**Given instruction:**
Give each line of the data below as a numbered list, skipping blank lines and leaving out the pictures.

**Entries supplied:**

-------------------------

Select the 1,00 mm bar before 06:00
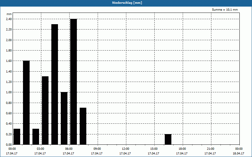 64,118
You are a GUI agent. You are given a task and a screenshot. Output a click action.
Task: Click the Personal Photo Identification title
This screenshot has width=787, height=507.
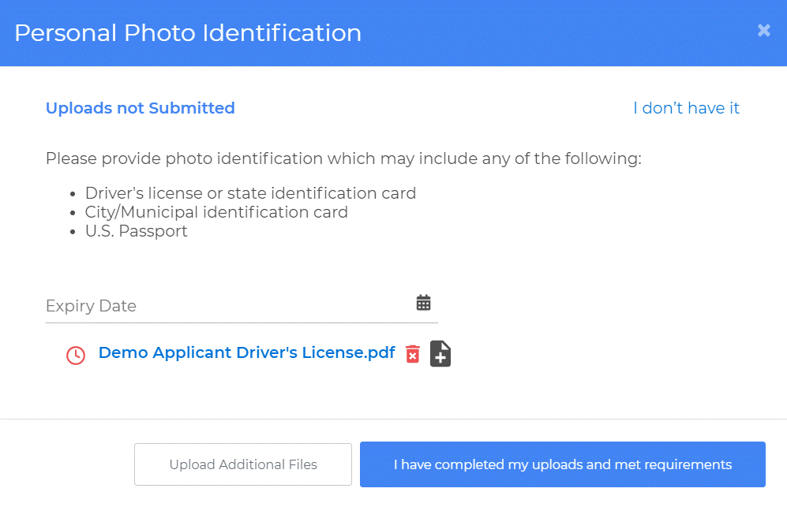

-------------------------

**Output of the task:**
1. Select the 1,00 mm bar before 06:00
2.  64,118
3. You are a GUI agent. You are given a task and a screenshot. Output a click action.
4. Task: Click the Personal Photo Identification title
5. This screenshot has width=787, height=507.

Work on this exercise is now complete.